For the most complete bone density building products, choose OsteoGenesis™ or OsteoGenesis E.S.™ These two products are formulated to completely support the maintenance and development of healthy bones. Multi-supplement prescribing is no longer necessary to effectively support your patients bone metabolism. Clinical studies have shown that the ingredients in OsteoGenesis™ and OsteoGenesis E.S.™ can actually increase bone density.

Calcium
OsteoGenesis™ and OsteoGenesis E.S.™ provide your patients with two forms of highly bioavailable calcium.
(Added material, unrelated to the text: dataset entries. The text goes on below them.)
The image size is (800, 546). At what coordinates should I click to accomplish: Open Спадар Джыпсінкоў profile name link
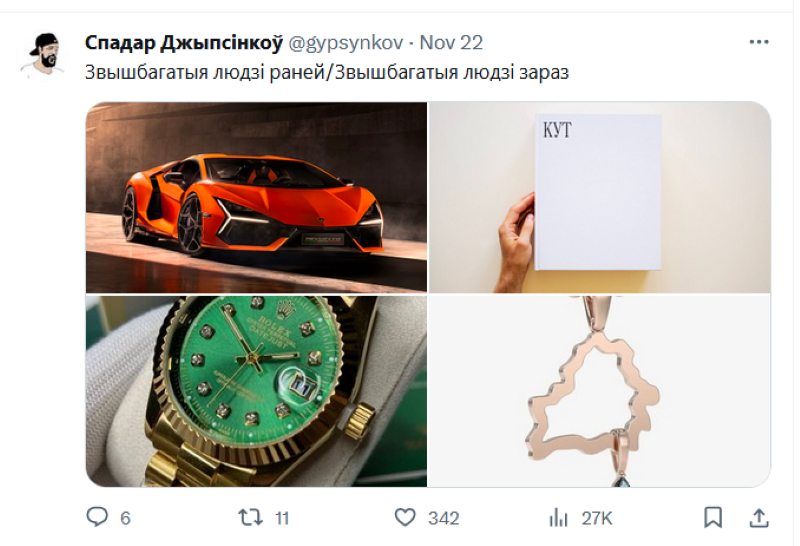tap(183, 42)
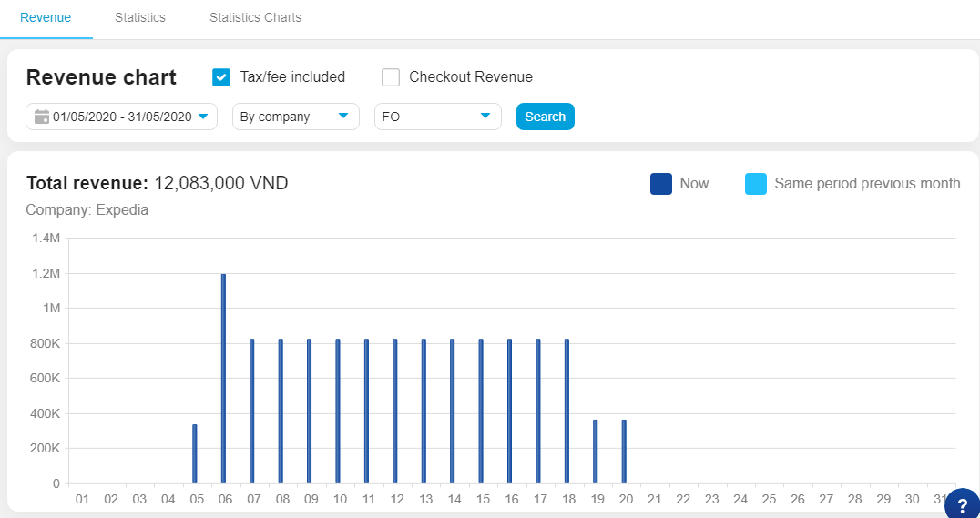Viewport: 980px width, 518px height.
Task: Click the dark blue Now color swatch
Action: pyautogui.click(x=661, y=184)
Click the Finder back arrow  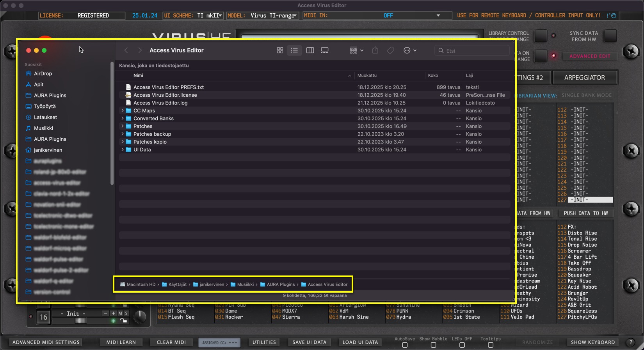126,50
Microcrystalline Hydroxyapatite (MCHA) Calcium is a calcium protein matrix that actually incorporates into bone. MCHA supplies the essential calcium, hydroxyapatite and collagen proteins, glycosaminoglycans, and trace minerals that are essential for a complete bone food.

Calcium Citrate/Malate is considered to be the most soluble and bioavailable form of calcium available. It has been reported to be six times more soluble than either calcium citrate or calcium malate alone. Supplementation reduces risk of post-menopausal bone loss, osteoporosis, and fracture.

Magnesium
OsteoGenesis™ magnesium is supplied in both the glycinate and citrate/malate forms. In OsteoGenesis E.S.™ magnesium is provided in the citrate form only. Both products supply highly bioavailable forms of magnesium. Magnesium has been shown to regulate active calcium transport and optimize bone response when taken with calcium. Studies have shown that magnesium significantly increases bone density in menopausal women. Magnesium acts as a cofactor in vitamin D hormone activation, and in alkaline phosphatase enzyme formation of bone crystals. Magnesium also contributes to parathyroid hormone regulation.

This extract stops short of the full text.